The worst of all Ensiko’s features, though, is probably its ransomware-type abilities that include file encryption using RIJNDAEL 128 with CBC mode.
The malware is usually password-protected, showing a fake “Not Found” page with a hidden login form that only the adversaries would know how to use. In the analyzed sample, Trend Micro found out the password being “RaBiitch.”
Once the actors are logged in, they get the “Ensikology” web shell, which looks like the following.
The “ransomware” feature encrypts all files and appends the “.bak” extension to the resulting filenames. The actor may pick any ransomware key they want, and then set the default page to a custom index.php file that is dropped in the server meaning to warn the victim of the situation.

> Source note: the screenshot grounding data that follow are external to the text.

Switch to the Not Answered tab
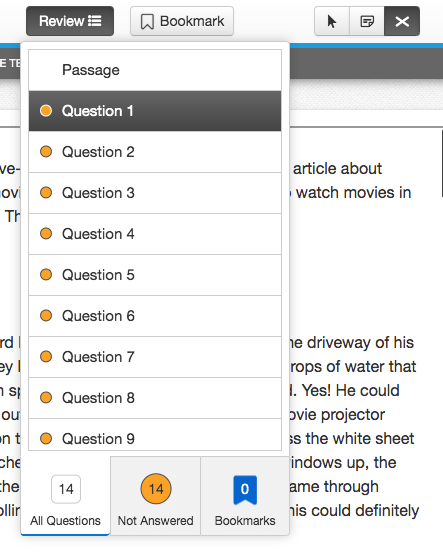 156,496
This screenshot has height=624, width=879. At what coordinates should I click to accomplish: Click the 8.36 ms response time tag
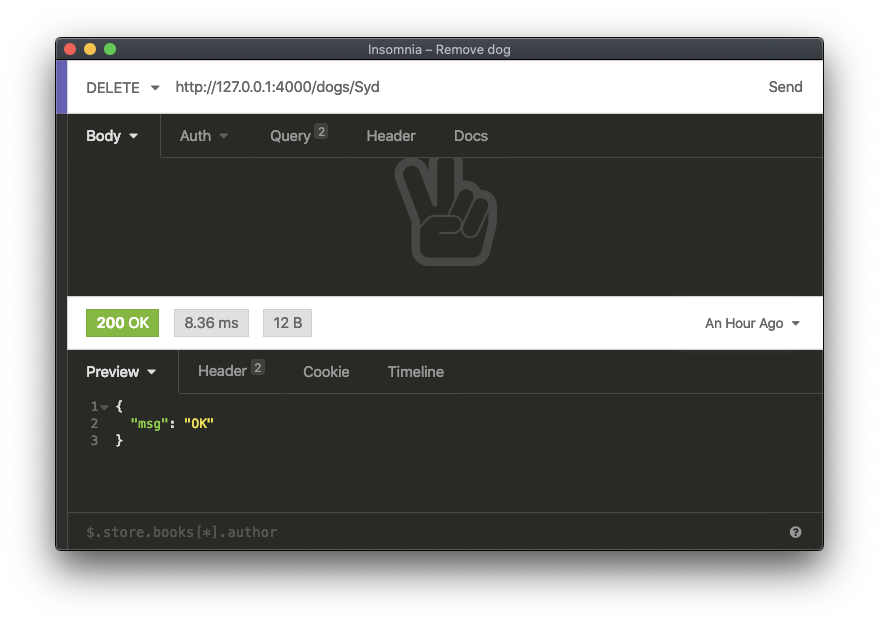(211, 323)
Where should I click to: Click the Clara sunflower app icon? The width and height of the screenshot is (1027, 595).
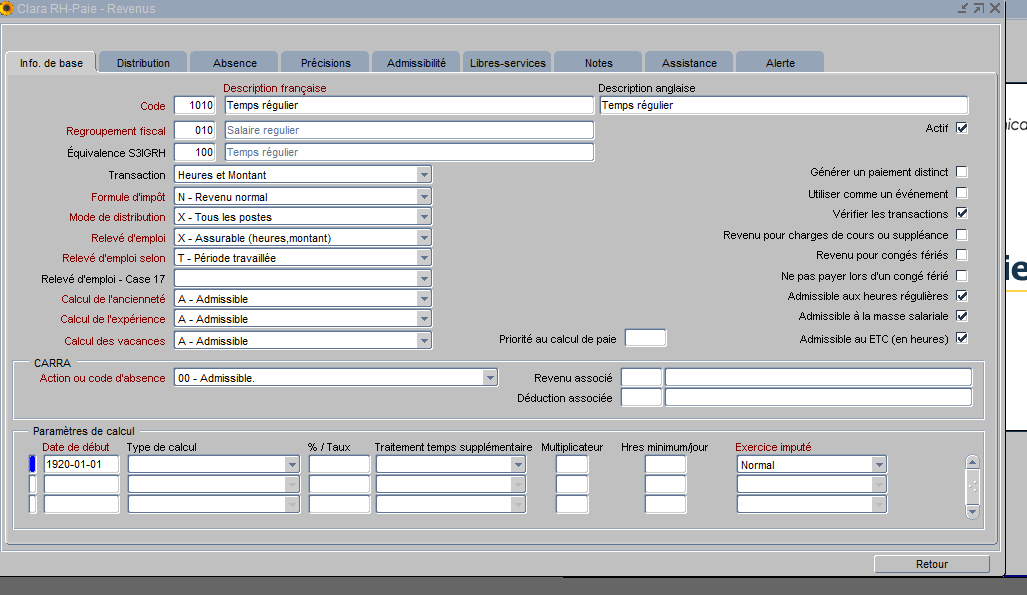click(x=8, y=8)
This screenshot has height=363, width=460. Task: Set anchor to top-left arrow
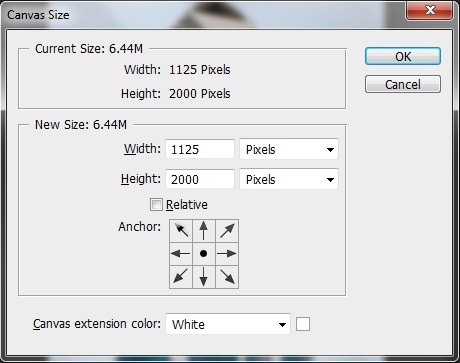click(181, 231)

Rijndael (AES) 128-bit is considered a powerful encryption method that is resistant to brute-forcing, and malicious actors appreciate it due to its speed.
Of course, this is only one of Ensiko’s numerous tricks, as high-level targets could very possibly have to deal with more severe, persistent, and complex attacks. Actors can use Ensiko to load additional exploitation tools from Pastebin, use a “steganologer” tool to create an EXIF image that hides PHP functions in it, conduct extensive backdoor scans, and exfiltrate files and raw data. They can also perform mass overwrite (essentially deleting everything), and generally wreak havoc.
All that said, what web admins should be focusing on is keeping Ensiko out - and a sure method to help minimize the chances of infection is to update web applications. Ensiko actors are typically exploiting known vulnerabilities to deploy the web shell, so for the PHP shell to drop onto a web server, a compromise must already have taken place.
To ensure that nothing nasty is running on your server, you should conduct periodic scans for web shells, as relying solely on setting up security and defensive mechanisms isn’t enough.